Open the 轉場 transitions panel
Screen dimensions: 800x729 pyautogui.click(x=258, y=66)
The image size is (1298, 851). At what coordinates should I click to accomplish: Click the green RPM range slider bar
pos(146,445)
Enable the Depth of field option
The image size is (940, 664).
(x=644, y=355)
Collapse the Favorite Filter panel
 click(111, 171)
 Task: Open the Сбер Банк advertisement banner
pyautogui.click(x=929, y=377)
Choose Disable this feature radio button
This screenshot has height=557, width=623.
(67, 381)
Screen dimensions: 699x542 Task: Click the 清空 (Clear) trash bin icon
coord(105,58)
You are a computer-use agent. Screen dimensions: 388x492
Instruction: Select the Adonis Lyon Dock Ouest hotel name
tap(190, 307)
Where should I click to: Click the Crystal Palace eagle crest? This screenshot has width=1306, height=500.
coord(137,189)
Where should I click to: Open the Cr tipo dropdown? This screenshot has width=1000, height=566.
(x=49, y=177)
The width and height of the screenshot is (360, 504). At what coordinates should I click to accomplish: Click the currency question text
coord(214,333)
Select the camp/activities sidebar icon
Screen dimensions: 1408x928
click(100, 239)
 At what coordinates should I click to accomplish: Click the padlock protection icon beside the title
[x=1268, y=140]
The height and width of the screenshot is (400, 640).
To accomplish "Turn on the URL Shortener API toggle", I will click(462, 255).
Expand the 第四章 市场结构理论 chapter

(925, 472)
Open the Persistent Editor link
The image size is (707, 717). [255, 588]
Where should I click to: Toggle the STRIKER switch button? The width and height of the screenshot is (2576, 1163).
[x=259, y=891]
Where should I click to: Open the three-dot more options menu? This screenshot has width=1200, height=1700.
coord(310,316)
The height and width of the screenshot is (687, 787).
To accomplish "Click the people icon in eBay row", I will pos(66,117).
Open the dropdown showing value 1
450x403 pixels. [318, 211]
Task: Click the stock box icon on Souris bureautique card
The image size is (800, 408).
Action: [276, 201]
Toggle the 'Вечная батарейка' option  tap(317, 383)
------------------------------------------------------------------------
== What you have to do ==
Skip all lines ahead of the one containing "Where should I click to: Open the three-dot". Reproduce that line and the remainder of the listing above exactly.

== Answer space ==
Where should I click to: Open the three-dot more options menu? This screenshot has width=1200, height=1700.
coord(310,316)
The height and width of the screenshot is (687, 787).
To accomplish "Click the people icon in eBay row", I will pos(66,117).
Open the dropdown showing value 1
450x403 pixels. [318, 211]
Task: Click the stock box icon on Souris bureautique card
The image size is (800, 408).
Action: [276, 201]
Toggle the 'Вечная батарейка' option  tap(317, 383)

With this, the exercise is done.